MidAmerican may replace shuttered coal-fired capacity with natural gas

MidAmerican Energy Co. may build approximately 400 MW of natural gas-fired capacity if Iowa state regulators do not agree to support plans for a new nuclear power plant.

According to the Des Moines Register, MidAmerican will need to replace approximately 400 MW of coal-fired generation capacity as the company shuts down some of its older power plants. The company said it would not be able to bring the plants up to U.S. Environmental Protection Agency compliance for emissions standards economically, the article said.

"MidAmerican Energy believes that, realistically, there will only be two viable large-scale generation alternatives for the future that can be dispatched when customers want energy; those fueled by natural gas and nuclear," said Tina Potthoff, media relations manager with MidAmerican. "Since natural gas prices have historically been very volatile, MidAmerican Energy has initiated an assessment of long-term natural gas prices and is asking the Iowa Legislature for changes that would permit small modular nuclear generating facilities to be considered as an option in Iowa."
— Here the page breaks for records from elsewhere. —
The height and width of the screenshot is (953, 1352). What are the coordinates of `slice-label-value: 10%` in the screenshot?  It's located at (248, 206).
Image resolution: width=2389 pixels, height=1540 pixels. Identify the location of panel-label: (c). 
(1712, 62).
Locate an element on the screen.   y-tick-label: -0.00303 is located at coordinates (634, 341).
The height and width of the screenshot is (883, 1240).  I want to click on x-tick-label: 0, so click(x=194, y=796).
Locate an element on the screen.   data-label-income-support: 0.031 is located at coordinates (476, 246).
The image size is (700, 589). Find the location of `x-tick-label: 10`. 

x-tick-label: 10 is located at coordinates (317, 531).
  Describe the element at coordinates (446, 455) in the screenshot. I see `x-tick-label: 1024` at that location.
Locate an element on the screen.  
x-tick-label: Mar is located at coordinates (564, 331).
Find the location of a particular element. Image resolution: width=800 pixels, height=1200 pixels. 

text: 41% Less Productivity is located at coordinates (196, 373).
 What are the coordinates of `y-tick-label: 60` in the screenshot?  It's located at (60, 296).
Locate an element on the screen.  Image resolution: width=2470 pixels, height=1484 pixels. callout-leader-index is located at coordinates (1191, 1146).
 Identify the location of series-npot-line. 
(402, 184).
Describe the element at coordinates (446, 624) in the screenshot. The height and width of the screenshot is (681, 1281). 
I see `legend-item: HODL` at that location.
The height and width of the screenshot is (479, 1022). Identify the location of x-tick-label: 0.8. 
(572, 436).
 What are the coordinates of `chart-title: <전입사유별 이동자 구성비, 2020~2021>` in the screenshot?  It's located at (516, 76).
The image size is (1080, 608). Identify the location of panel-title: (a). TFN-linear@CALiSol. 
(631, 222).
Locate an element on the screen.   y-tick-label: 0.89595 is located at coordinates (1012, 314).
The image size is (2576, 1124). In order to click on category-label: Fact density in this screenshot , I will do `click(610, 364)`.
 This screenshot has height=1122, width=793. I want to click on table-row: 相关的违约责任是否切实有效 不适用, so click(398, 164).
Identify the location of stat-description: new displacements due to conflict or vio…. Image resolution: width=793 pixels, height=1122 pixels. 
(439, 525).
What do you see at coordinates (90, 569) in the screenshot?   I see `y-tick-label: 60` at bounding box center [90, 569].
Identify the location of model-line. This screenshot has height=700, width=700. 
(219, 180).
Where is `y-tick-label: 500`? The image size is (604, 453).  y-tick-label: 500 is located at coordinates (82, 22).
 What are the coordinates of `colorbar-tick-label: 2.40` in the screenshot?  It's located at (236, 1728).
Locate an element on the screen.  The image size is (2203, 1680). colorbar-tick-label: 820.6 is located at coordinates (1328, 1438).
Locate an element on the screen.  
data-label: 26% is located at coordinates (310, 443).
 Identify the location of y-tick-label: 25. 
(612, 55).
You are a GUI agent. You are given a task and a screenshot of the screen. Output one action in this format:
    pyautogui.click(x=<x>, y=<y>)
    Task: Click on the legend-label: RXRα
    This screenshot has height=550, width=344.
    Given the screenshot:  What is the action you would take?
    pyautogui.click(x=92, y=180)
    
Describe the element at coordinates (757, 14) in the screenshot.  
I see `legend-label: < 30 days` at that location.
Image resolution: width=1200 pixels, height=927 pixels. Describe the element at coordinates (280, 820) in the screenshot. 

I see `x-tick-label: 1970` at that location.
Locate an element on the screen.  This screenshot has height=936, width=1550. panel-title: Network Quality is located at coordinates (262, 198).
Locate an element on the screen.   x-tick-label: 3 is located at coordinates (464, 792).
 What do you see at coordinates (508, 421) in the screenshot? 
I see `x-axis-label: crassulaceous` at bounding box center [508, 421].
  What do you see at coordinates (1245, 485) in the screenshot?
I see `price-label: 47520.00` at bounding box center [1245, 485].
House File 561 is currently being debated in the state Legislature and will determine the outcome of the proposed nuclear power plant. If MidAmerican decides to build the nuclear plant, the company will invest the entire amount needed to build the plant over an 8- to 10-year period. Customers will be charged a small portion as MidAmerican Energy makes its investment and then return MidAmerican Energy's investment in the plant over its projected life of 40 to 60 years.

"Proposed nuclear legislation before the Iowa Legislature this session establishes the necessary regulatory construct and regulatory certainty for Iowa to attract the significant capital required for a nuclear facility," Potthoff said. "The proposed nuclear legislation does not allow MidAmerican Energy, or any utility for that matter, to raise rates for a nuclear facility or allow for a nuclear facility to be built; however, it does allow nuclear energy to remain an option for Iowa's energy future."